Mission Control for Kafka Streams.
The Responsive Control Plane automates the operations of Kafka Streams applications. With policy-based autoscaling, a rich observability suite, and more, the control plane keeps your apps streaming.
Understanding the Responsive Autoscaler
This section starts with a bit of history around how to manually tune Kafka Streams applications. This is important to understand how we came up with our autoscaling algorithms and which metrics we collect.
If you are only curious about how the autoscaling works, jump down to the autoscaling section.
Background: Manual Scaling
Before Responsive, sizing Kafka Streams applications was an iterative process.
You start off by guessing a good starting configuration and waiting for it to stabilize. If you see certain metric anomalies (we'll get into these in a bit), you can tune or resize your cluster hardware. When this process is over, you rely on your monitoring to indicate whether the current cluster configuration is healthy:
This worst part of this process is that you have to repeat it for every application you deploy. Characteristics of your deployment such as the processor topology, the serialization format, the business requirements and seasonality all factor in to the equation.
Step 1: Stabilize
A good recommendation (that applies to ResponsiveKafkaStreams
clusters as well) is
to start with a relatively small cluster and size up as necessary:
Amount | Resource | Notes |
---|---|---|
2 | Cores | |
4-8 | GB RAM per Core | |
256GB | SSD | (Not required for Responsive) |
1 | Nodes | 2x for RocksDB |
With this cluster deployed, the next step is to ensure that your application is healthy. We define healthy using the following checklist:
Task | Notes | |
---|---|---|
Ensure progress is being made | Ensure committed offsets are progressing. This is preferable to checking lag or processing rate since the former can grow while you are still processing and the latter can mislead if you are reprocessing the same events. | |
Ensure no rebalances | The metric to check here is last-rebalance-seconds-ago which is reported by mbean:kafka.consumer:type=consumer-coordinator-metrics,client-id={clientId} | |
Make sure all clients are RUNNING | This metric (state reported by mbean:kafka.streams:type=streams-metrics,client-id={clientId} ) is a little tougher to collect since it emits as a number, but the value 2 is equivalent to RUNNING . | |
Make sure you bound memory usage | If you are using RocksDB, you need to bound memory utilization. See this developer guide for more details. |
Step 2+ : Resize & Tune
Before we talk about how to resize a Kafka Streams cluster, you need to determine if you should resize your cluster at all.
If you've already read our Autoscaling Policy Reference you may notice that the table below closely correlates to the different types of scaling policies. This is no coincidence!

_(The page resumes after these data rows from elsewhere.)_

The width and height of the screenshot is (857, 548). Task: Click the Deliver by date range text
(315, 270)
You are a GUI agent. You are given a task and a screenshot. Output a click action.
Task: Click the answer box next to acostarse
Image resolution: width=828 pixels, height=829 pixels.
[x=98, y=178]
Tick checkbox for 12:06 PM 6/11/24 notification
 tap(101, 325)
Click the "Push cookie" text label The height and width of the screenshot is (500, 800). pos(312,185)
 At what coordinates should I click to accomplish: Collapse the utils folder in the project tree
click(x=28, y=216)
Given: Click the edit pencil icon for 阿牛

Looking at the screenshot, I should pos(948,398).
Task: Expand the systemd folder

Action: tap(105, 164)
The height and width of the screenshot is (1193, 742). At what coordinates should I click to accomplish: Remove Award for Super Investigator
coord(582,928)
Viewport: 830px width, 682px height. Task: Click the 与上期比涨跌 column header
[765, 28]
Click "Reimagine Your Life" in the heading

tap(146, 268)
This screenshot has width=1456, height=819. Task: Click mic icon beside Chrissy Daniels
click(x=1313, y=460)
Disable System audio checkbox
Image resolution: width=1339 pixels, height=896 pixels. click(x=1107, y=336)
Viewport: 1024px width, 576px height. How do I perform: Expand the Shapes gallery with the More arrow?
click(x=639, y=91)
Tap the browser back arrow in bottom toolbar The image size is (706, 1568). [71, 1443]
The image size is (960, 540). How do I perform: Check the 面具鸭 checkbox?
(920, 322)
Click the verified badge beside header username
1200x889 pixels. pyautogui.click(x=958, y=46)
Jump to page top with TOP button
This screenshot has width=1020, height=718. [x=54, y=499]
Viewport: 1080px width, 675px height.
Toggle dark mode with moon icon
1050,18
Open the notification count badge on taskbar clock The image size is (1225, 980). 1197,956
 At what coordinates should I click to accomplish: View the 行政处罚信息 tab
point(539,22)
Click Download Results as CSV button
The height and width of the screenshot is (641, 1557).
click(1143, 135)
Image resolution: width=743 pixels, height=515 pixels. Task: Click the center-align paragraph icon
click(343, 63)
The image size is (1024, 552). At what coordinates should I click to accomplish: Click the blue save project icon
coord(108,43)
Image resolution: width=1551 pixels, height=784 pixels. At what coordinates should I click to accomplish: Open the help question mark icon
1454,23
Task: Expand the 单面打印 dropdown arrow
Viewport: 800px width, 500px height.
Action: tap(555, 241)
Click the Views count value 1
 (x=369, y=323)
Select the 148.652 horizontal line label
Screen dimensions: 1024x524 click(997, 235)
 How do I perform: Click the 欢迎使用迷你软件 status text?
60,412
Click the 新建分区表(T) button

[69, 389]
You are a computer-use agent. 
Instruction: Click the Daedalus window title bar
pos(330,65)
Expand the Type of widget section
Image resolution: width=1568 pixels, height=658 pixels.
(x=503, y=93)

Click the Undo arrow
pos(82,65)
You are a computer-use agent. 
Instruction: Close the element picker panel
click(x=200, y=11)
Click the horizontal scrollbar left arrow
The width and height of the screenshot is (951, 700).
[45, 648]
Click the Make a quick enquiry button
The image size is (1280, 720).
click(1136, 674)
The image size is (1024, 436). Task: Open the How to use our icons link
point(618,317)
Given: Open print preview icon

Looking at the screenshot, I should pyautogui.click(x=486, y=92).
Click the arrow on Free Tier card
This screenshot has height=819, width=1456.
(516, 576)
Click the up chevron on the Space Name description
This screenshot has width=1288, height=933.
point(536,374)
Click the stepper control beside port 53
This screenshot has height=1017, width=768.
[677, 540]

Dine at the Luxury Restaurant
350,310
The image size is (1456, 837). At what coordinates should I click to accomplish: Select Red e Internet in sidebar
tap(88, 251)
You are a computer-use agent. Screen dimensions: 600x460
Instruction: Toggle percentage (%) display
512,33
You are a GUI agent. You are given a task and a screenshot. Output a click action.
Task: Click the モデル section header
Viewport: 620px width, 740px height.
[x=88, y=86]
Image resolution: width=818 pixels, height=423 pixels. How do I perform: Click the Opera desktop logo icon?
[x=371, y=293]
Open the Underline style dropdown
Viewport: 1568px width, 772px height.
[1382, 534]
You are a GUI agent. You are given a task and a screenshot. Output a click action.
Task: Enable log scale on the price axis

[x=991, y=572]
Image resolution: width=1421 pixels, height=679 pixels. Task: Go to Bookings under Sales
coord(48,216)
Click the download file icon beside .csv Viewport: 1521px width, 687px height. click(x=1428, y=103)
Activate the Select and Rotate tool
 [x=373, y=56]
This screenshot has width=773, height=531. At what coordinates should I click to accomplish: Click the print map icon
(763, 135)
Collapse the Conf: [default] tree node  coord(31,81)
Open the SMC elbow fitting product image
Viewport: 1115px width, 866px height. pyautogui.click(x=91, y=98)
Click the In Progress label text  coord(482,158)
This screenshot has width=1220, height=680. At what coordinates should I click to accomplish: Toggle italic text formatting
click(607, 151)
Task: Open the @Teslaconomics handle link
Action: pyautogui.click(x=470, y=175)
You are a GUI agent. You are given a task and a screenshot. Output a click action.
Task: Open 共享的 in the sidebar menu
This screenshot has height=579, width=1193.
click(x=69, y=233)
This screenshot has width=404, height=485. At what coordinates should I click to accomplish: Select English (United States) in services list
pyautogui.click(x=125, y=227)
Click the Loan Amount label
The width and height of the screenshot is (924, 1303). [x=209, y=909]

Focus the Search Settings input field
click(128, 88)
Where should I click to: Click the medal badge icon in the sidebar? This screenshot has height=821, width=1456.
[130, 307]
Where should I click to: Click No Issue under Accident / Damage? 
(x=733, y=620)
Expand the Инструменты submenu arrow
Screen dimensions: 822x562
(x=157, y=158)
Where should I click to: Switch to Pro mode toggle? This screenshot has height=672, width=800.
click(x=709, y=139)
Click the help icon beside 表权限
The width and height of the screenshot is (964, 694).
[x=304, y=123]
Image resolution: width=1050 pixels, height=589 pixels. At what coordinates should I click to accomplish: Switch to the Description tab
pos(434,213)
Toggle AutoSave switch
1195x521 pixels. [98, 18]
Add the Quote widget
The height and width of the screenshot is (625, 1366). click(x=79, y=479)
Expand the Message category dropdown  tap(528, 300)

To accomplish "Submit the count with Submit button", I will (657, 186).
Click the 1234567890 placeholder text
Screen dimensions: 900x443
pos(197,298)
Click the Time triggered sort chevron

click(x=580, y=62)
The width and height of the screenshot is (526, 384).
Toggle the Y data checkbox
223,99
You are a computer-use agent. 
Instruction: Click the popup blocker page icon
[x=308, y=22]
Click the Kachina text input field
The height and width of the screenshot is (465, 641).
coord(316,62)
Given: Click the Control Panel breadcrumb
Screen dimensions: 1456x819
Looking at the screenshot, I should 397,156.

Indicator | MBean | Operation | Notes |
---|---|---|---|
Process Rate | kafka.streams:type=stream-thread-metrics,name=process-rate | UP or DOWN | The simplest (but perhaps least useful) proxy for sizing your cluster is how many events per second each node is processing. If you have relatively stable traffic, you can size up when this number gets near your threshold. |
Lag | kafka.consumer:type=consumer-fetch-manager-metrics,name=records-lag | UP | Lag isn't necessarily a problem so long as it isn't increasing. Checking the derivative of lag to make sure you're making progress is the key metric. |
Expected Latency | N/A | UP | Responsive computes a metric based on the process rate and the input append late that computes the amount of time we expect it to take to process the event that was just enqueued. This metric will often correlate with your business SLAs, and is a great indicator of health. |
Thread Saturation | kafka.consumer:type=consumer-metrics,name=blocked-time-ns-total | DOWN | The most reliable indicator of whether it is safe to scale down is whether or not your threads are blocked. At some high ratio (e.g. 60% or more), you can safely scale down. |
The first three indicators can help you figure out if there's a problem, but they won't help you figure out whether scaling up will solve your problem. The last indicator (Thread Saturation) will help you figure out if it's a resource utilization problem. If thread saturation is low, but Lag and/or Expected Latency keep going up it's time to check whether there's a problem with your Kafka Brokers or network.
Autoscaling
Now that we covered how to approach manually sizing a Kafka Streams workload, you are already familiar with the mechanics and criteria that Responsive uses to automatically address chaning workload demands.
To safely autoscale, you must configure your state stores to use Responsive remote storage. Scaling up and down with embedded RocksDB state will trigger rebalances with extended periods of restoration and downtime!
You define a policy that specifies health goals for the application based on one of the indicators in the table above. The Responsive Controller then combines the policy with metrics and status updates sent from the application and Responsive Controller to decide how to keep your cluster healthy. Finally, it coordinates with the application and Responsive Operator to automatically execute remediating actions.
Architecture
There are a few components to the autoscaling architecture:
- A Policy Spec: this is a kubernetes custom resource which specifies a declarative language for defining your goals as well as constraints on meeting those goals.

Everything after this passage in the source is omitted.